I felt the same way here at the Owl. Every time I moved up the ladder from staff writer to media editor to sports editor, I wondered if I was just lucking out because there wasn’t anyone to take the position. Don’t get me wrong, I write well, but I have a tendency to be slow with organizing interviews and can miss entire stories just from sheer forgetfulness. My teachers have said in the past I’m a boom-or-bust student. I might be the same as a journalist.

Courtesy photo | Jordan Bocock
Owl staff sitting on the inflatable chair during Club Craze.

But when Kylie Hughes graduated and said I would be the next editor in chief I almost lost my cool. I thought this was it. Finally, I’d be in a position where everyone would see that I was a fraud and not fit to run a paper.
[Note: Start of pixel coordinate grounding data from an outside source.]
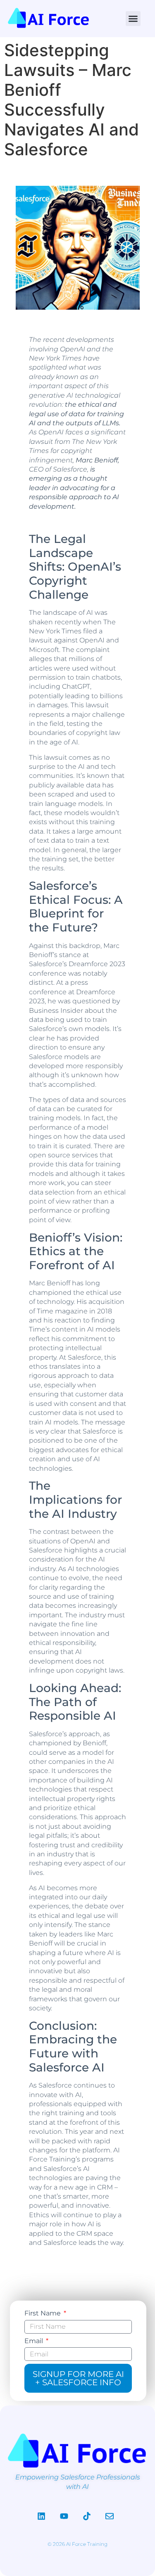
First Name (43, 2313)
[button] (133, 18)
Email (34, 2341)
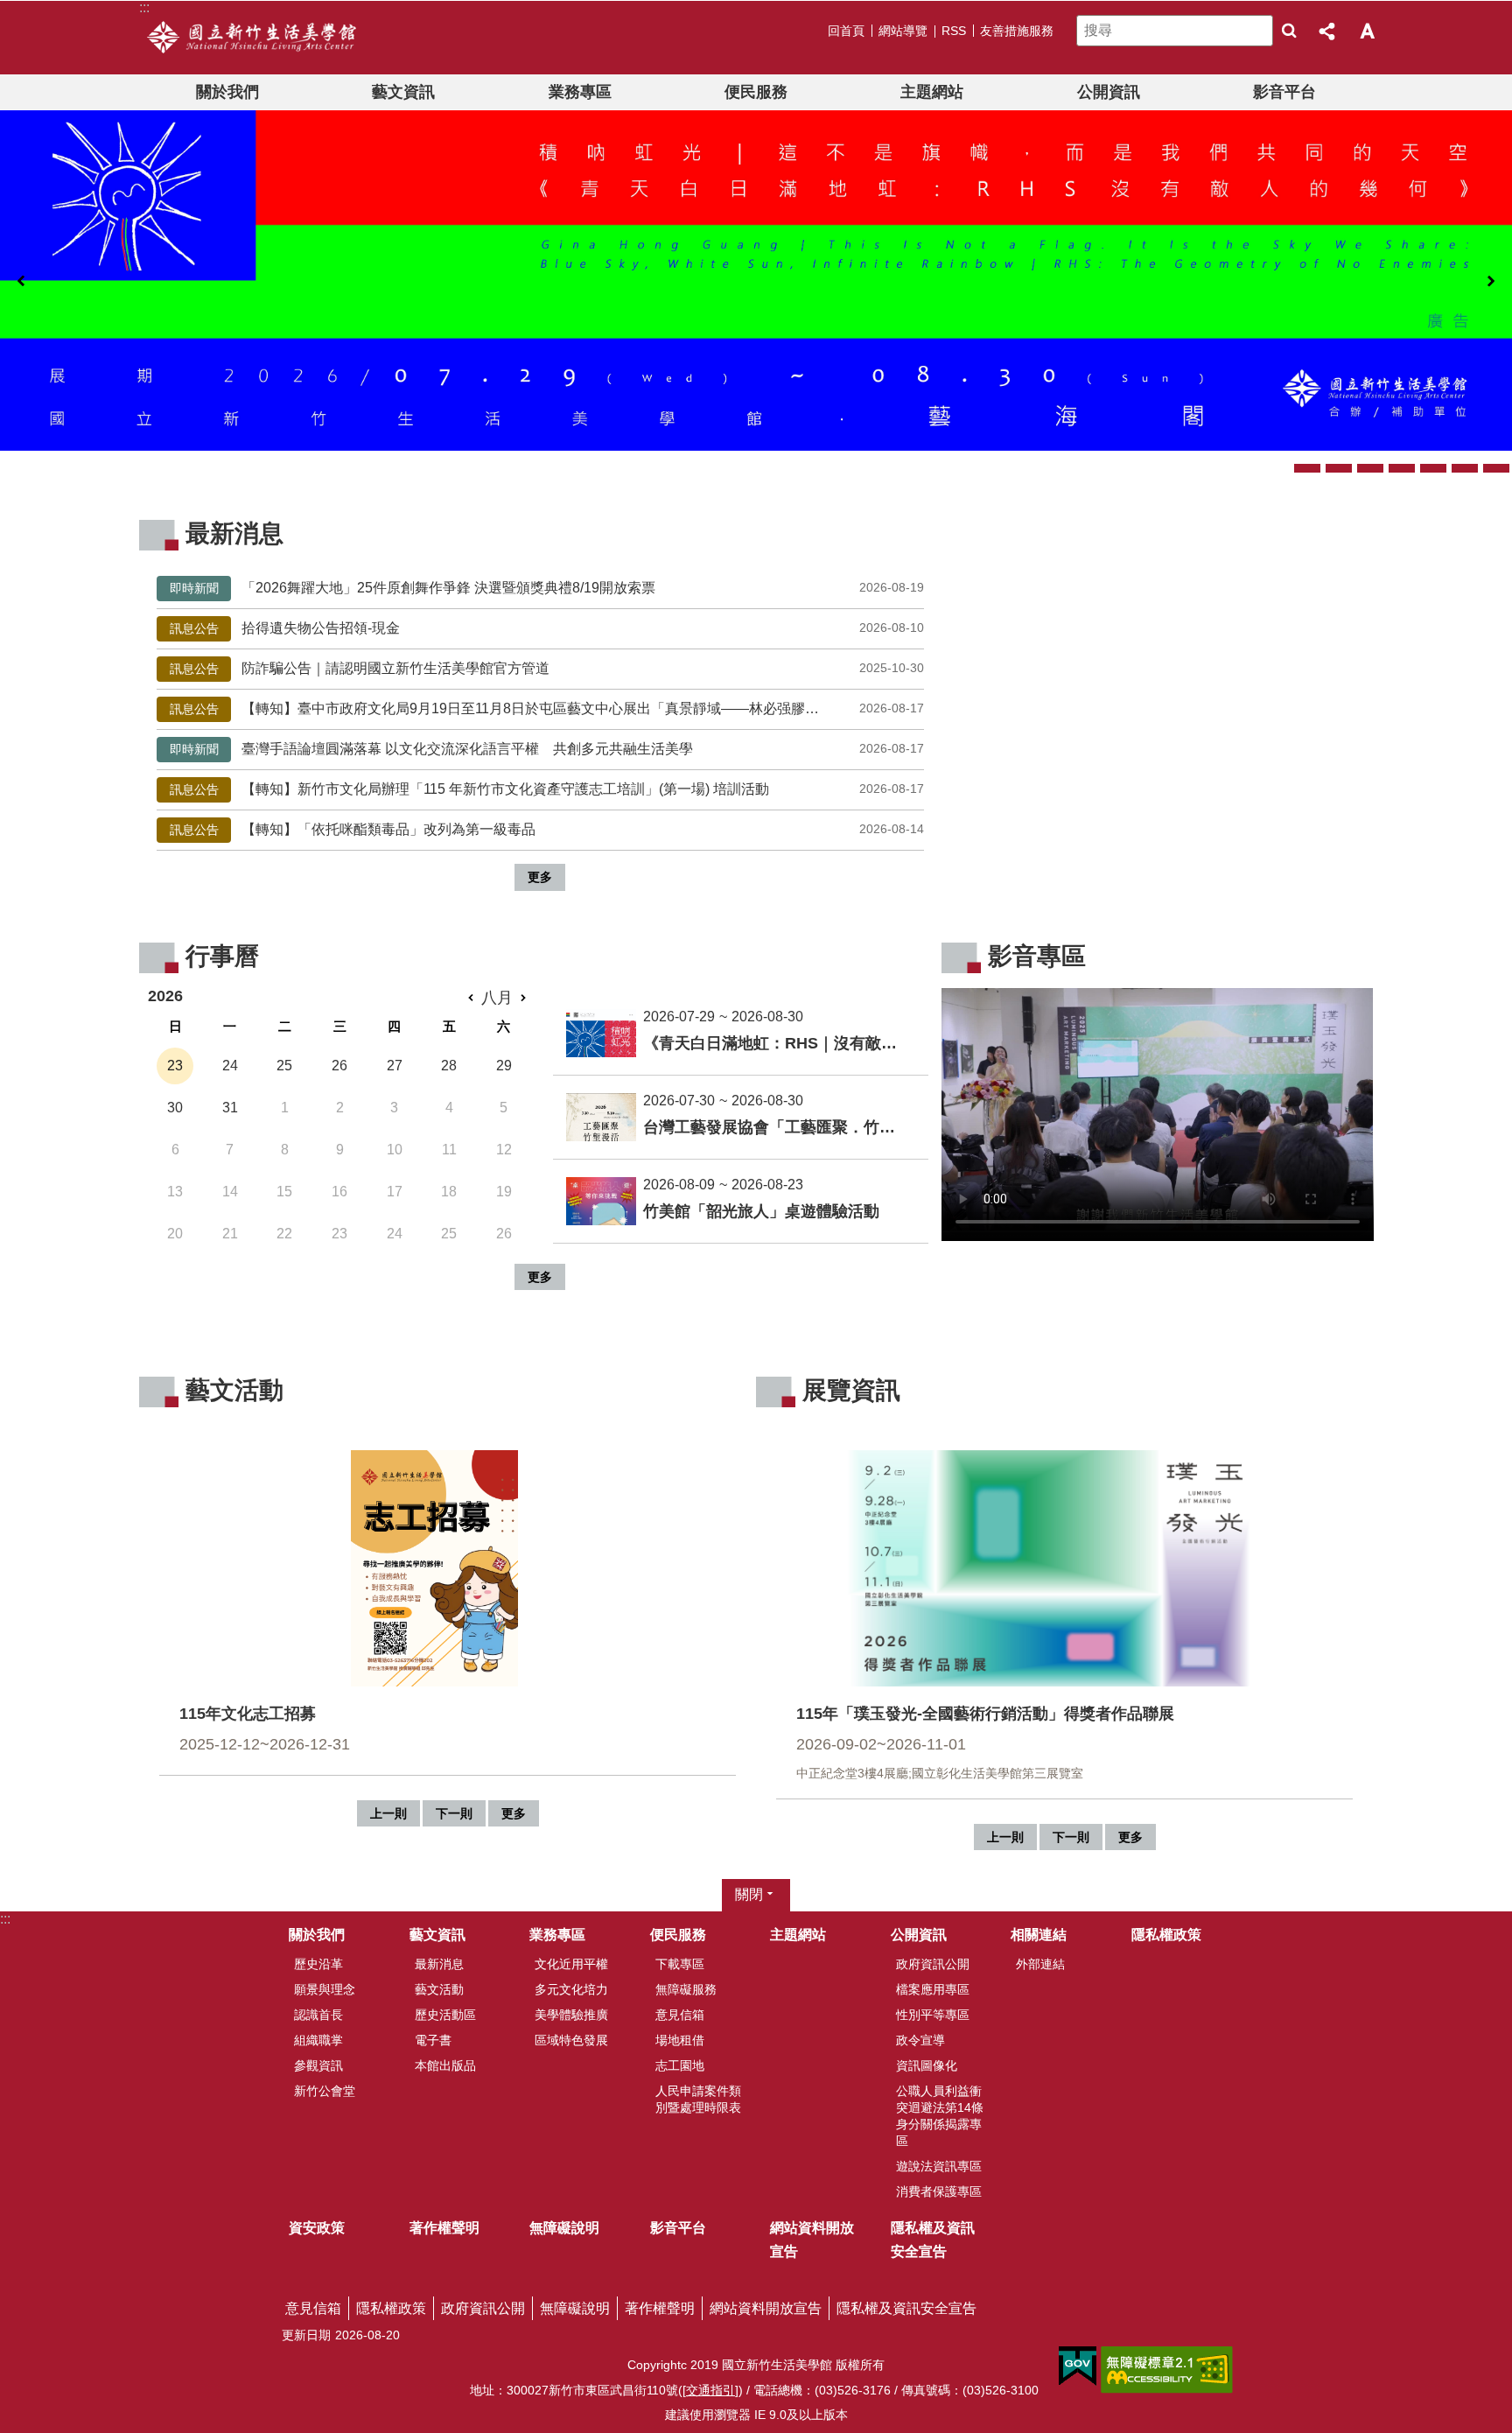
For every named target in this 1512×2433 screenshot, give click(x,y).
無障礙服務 (686, 1989)
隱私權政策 (1166, 1935)
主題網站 (931, 92)
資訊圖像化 (926, 2065)
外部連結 (1040, 1964)
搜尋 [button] (1289, 30)
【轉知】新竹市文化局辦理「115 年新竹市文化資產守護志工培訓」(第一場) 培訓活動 (539, 789)
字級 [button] (1366, 30)
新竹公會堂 (324, 2091)
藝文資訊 (403, 92)
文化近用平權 (571, 1964)
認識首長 (318, 2015)
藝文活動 (439, 1989)
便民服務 (756, 92)
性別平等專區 (933, 2015)
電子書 (433, 2040)
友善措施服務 (1017, 31)
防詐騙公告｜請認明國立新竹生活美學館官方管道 (539, 668)
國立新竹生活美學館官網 (251, 37)
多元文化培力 (571, 1989)
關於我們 (227, 92)
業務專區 (580, 92)
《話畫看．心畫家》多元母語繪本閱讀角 (1433, 468)
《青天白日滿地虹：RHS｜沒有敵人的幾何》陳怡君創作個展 (778, 1043)
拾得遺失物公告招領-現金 (539, 628)
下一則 (1491, 282)
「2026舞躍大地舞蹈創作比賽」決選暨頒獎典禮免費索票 (1339, 468)
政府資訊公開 (933, 1964)
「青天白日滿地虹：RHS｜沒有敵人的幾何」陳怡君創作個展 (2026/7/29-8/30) (1496, 468)
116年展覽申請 (1465, 468)
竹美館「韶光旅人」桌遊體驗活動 (761, 1211)
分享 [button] (1328, 30)
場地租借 (679, 2040)
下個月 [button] (523, 998)
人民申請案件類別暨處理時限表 (698, 2099)
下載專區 (679, 1964)
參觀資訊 (318, 2065)
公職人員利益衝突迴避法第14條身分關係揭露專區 (940, 2116)
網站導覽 (903, 31)
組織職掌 (318, 2040)
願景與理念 (324, 1989)
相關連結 (1039, 1935)
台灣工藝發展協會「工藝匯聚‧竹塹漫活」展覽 (1370, 468)
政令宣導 (920, 2040)
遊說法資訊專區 (939, 2166)
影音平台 (1284, 92)
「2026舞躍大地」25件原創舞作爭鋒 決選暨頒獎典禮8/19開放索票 (539, 587)
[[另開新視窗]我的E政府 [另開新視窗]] (1077, 2366)
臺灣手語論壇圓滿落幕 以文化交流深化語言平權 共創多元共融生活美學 (539, 748)
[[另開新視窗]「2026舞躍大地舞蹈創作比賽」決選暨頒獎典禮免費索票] (756, 281)
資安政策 (317, 2227)
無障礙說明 (564, 2227)
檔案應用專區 (933, 1989)
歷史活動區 (445, 2015)
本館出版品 (445, 2065)
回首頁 (846, 31)
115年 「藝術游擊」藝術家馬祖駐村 (1307, 468)
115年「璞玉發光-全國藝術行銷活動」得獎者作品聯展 (1402, 468)
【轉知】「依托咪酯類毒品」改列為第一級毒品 (539, 829)
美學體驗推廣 (571, 2015)
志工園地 (679, 2065)
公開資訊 (1108, 92)
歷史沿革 (318, 1964)
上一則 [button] (388, 1813)
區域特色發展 (571, 2040)
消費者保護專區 (939, 2191)
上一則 (21, 282)
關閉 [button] (749, 1895)
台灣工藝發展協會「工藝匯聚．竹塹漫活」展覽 (778, 1127)
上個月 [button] (470, 998)
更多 (540, 877)
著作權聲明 (445, 2227)
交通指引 (710, 2390)
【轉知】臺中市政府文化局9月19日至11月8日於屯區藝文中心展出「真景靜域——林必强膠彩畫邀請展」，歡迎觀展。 (539, 708)
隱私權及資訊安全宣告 (933, 2239)
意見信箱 (679, 2015)
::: (5, 1919)
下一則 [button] (454, 1813)
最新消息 (439, 1964)
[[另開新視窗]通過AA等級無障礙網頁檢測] (1167, 2370)
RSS (954, 31)
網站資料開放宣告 (812, 2239)
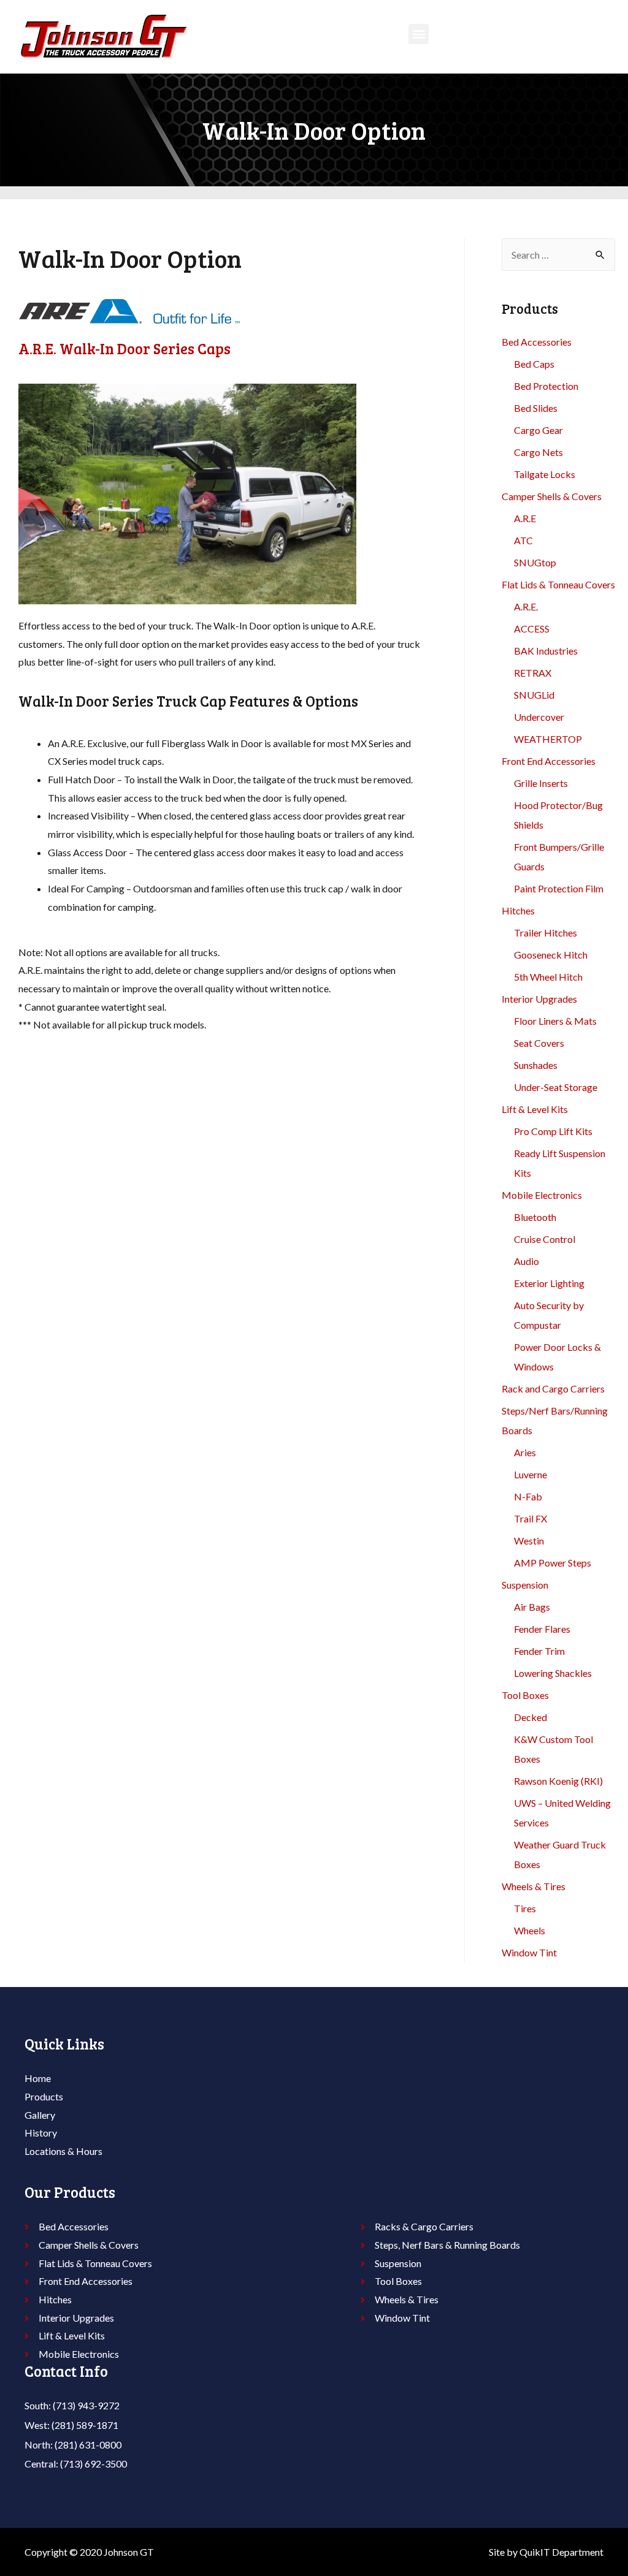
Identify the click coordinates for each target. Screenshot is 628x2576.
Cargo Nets (538, 452)
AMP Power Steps (552, 1562)
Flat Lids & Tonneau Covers (558, 584)
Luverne (530, 1474)
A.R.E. (526, 606)
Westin (529, 1540)
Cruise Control (544, 1239)
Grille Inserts (541, 783)
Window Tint (529, 1952)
Then the first paper came out and I got so much support, feedback and general positivity that I teared up after certain days.

I guess I’m writing all of this to say I promise you I will give you my best for the Doane Owl because it means as much to me as it does to you, the reader. I’m surrounded by amazing staff, and we are poised to add a new crop of writers, photographers and graphic designers who share that same passion for journalism. Hopefully, you see some of them next week. But if you give me a little bit of grace and understanding and let me find my footing these first couple of issues, I think the Owl staff and I can make the Owl into something really special this year.

So thank you, to the people who believe in us, who believe in me and for supporting the oldest college newspaper in Nebraska. We aren’t going away any time soon.